I didn't attend this session by James Aylett, but after reading about it afterwards, I wished I had. He ran a session following up on his Scalecamp 2009 session where he got people to "act out" a TCP exchange. The purpose of this was to show the value of dramatization in the education of people about technology.
In this 2010 session, he spent the time coming up with a list of networking things that could be dramatized in this way, such as TCP handshake, ARP, and so on. This sounded like fun and could be useful to universities and schools as teaching material. He started a Google Group for people who want to get involved.
Scalability Test Suite
The final session that I attended was a discussion on what a scalability test suite would look like. As you would expect we started discussing the value of JMeter, and quickly ran into the fact that requesting the same page over and over again isn't the most representative measure of how an infrastructure can handle real traffic at high load. If you use caching in your application, you're really just testing the cache after the first request, and we already know how awesome Varnish is at serving cached items.
Michael Brunton-Spall then talked a bit about how the Guardian do this.
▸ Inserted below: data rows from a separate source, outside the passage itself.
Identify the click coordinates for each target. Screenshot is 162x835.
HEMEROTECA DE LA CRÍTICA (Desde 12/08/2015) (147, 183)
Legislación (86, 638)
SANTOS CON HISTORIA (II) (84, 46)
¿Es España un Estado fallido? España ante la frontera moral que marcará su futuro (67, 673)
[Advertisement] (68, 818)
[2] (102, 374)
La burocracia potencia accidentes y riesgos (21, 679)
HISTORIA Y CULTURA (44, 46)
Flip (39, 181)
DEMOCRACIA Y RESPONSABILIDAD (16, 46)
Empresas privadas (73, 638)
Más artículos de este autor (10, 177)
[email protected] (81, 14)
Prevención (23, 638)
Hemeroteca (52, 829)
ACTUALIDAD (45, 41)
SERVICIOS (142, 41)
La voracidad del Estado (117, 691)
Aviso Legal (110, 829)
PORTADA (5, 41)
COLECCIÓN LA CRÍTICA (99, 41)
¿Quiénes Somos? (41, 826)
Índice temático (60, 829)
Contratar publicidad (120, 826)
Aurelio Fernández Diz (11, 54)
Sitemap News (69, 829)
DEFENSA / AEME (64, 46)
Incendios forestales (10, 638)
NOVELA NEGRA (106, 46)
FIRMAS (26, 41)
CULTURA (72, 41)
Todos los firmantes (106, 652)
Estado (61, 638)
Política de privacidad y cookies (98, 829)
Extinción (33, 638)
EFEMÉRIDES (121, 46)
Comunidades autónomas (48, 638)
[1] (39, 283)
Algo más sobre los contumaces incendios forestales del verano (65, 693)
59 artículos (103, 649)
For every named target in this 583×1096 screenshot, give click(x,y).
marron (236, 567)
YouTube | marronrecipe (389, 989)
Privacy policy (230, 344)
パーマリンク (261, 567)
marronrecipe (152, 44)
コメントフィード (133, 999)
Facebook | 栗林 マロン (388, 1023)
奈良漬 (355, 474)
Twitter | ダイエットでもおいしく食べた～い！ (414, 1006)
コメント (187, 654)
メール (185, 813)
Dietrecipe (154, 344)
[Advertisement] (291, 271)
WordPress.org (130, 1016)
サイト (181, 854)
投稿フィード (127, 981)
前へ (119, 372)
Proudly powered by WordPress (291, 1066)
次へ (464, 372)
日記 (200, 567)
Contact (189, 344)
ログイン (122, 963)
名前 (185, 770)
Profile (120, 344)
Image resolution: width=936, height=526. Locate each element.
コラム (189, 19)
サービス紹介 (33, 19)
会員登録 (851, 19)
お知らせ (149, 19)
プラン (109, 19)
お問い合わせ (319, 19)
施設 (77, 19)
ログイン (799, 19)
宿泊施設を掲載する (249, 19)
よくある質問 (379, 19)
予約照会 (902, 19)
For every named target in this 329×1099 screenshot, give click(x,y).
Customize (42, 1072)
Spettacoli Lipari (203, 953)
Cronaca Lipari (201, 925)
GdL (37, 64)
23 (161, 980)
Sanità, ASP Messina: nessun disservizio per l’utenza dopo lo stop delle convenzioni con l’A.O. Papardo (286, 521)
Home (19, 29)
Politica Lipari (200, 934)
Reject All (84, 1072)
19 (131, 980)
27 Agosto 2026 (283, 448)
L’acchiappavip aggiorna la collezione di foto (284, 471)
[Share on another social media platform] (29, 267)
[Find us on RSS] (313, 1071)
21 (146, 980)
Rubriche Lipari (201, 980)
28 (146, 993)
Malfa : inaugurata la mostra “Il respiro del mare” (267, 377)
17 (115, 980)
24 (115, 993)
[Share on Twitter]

They collect and re-run real access logs, say from a busy Friday, on a scaled down version of their infrastructure to measure for capacity and HTTP response patterns. A number of others in the room noted that they'd had some success with the Tsung open-source multi-protocol distributed load testing tool.
scalecamp-jsguyAll in all, Scalecamp was a very enjoyable day with some very smart people. I love the "camp" format, as it gives opportunities for new talent in the industry to be recognized and affords a conversational and inclusive style of session that conventional conferences don't. I'm looking forward to Scalecamp 2011, and hope that Yahoo! will continue to play a part in it.
Editor's Note We would be remiss not to credit economist E. F. Schumacher's Small Is Beautiful: Economics As If People Mattered for our play on his book title.